The Tenth Circuit considered “depraved heart” murder, which is terminology that New Mexico treats interchangeably with “depraved mind.” See, e.g., State v. Dowling, 2011-NMSC-016, ¶ 22, 257 P.3d 930, 937-38.
Cordova's jury received an instruction defining murder consistent with New Mexico law directing it to consider first degree (intentional) murder and, if unable to agree upon guilt, then to consider second degree (reckless) killing as a manner by which Cordova committed the murder element of the racketeering charge. [Doc. 880, at 34-35]. Therefore, the statute and record show that the prosecution charged Cordova with a VICAR offense incorporating an element of physical force Cordova could commit recklessly, meaning the offense did not qualify as a crime of violence under 18 U.S.C. § 924(c) and 18 U.S.C. § 924(j)(1). Cf. Borden, 593 U.S. at 426.

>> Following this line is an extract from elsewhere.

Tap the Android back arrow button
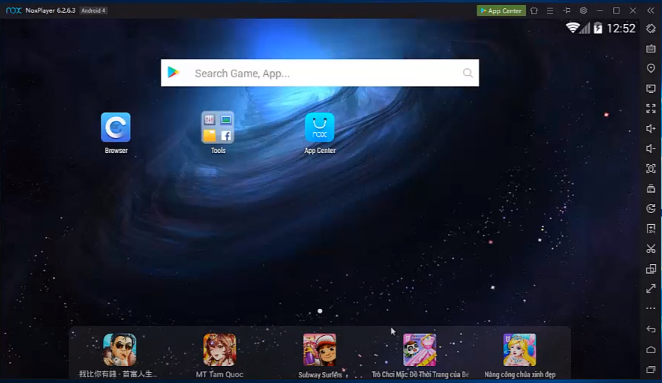Image resolution: width=662 pixels, height=383 pixels. (651, 329)
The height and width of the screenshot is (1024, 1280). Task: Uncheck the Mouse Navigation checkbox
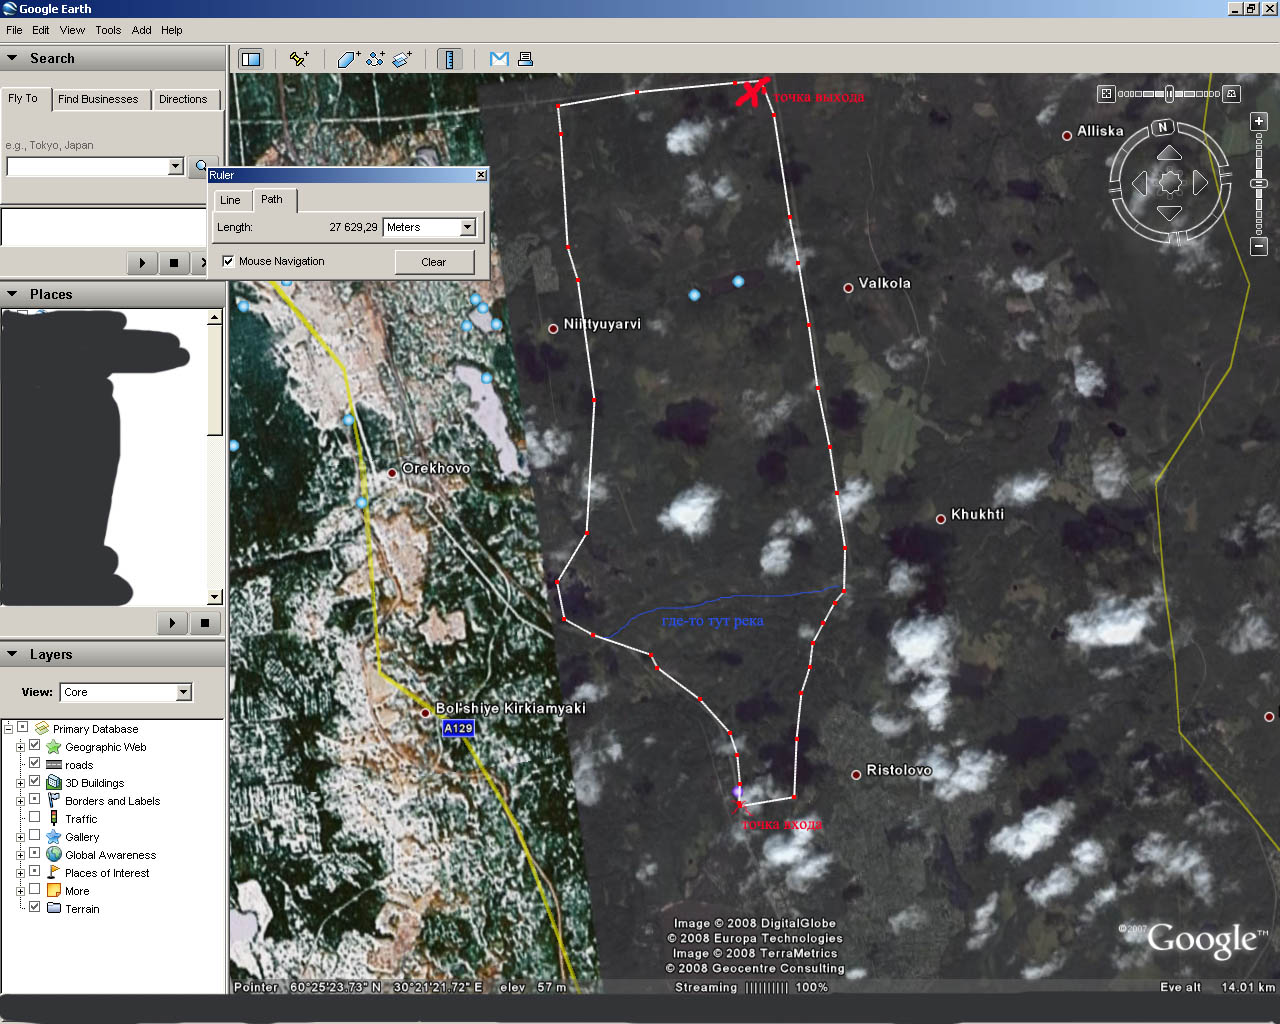(228, 261)
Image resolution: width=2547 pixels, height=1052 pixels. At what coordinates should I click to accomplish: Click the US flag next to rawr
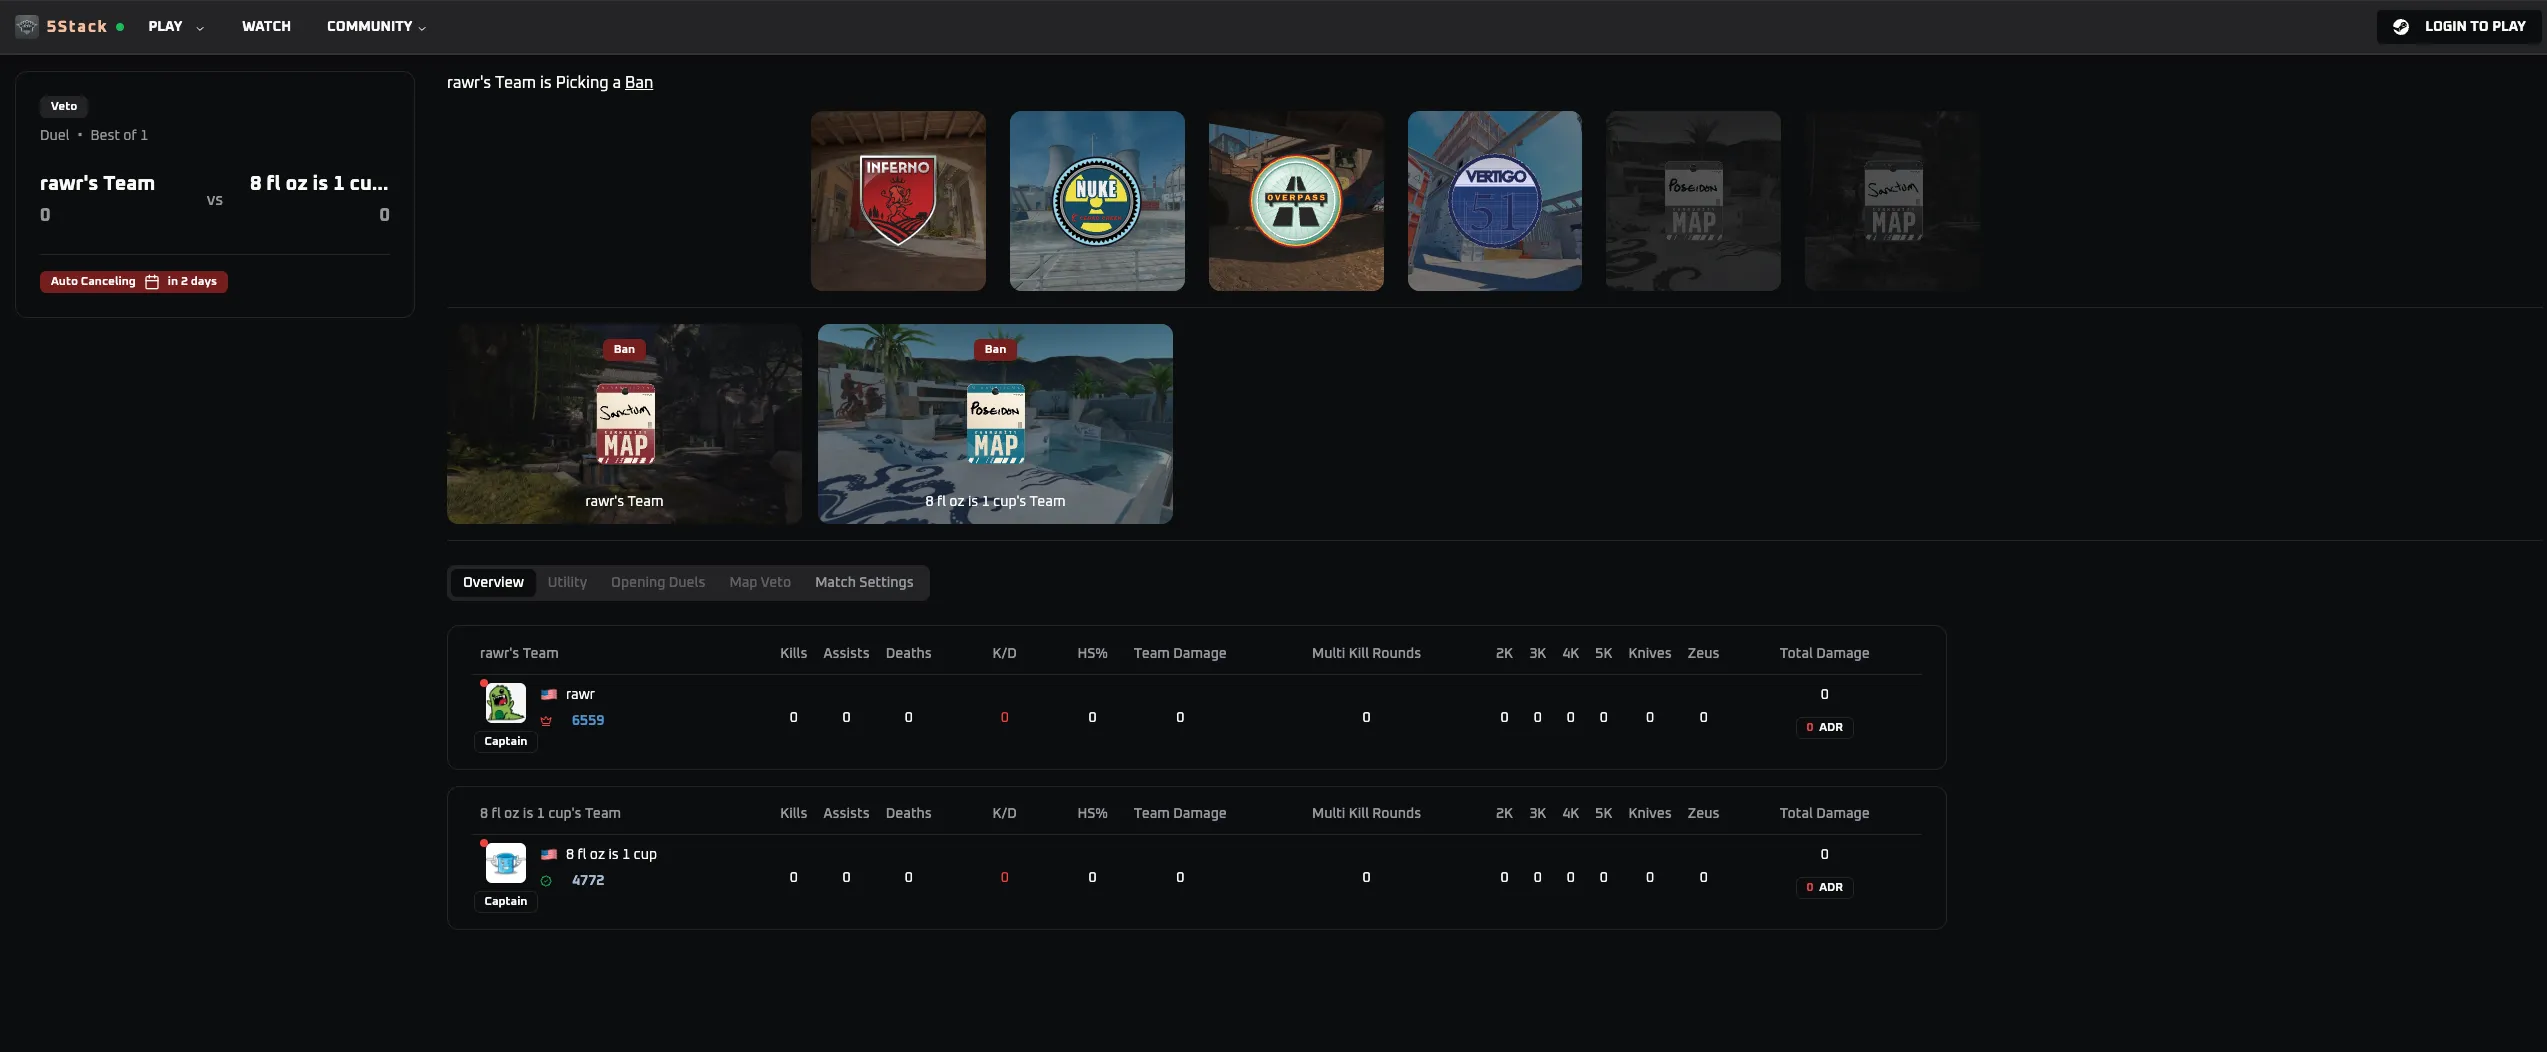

An example borrowed from Justice Kavanaugh's dissent in Borden may help demonstrate why I believe the Court should vacate Cordova's § 924(c), (j)(1) conviction. One could imagine a hypothetical scenario where Garcia instead hires Cordova to fire shots near Dix's home to scare him, but one of Cordova's bullets strays through a window and kills Dix. See Id. at 451 (Kavanaugh, J., dissenting). In that scenario, Cordova could receive the same charges as he did here without intending or knowing his acts would cause Dix's death. See Id. Thus, the elements of Cordova's racketeering charge given to the jury pre-Borden undermines his § 924(c), (j)(1) conviction post-Borden even though the prosecution proceeded on a factual theory of a gang-related assassination.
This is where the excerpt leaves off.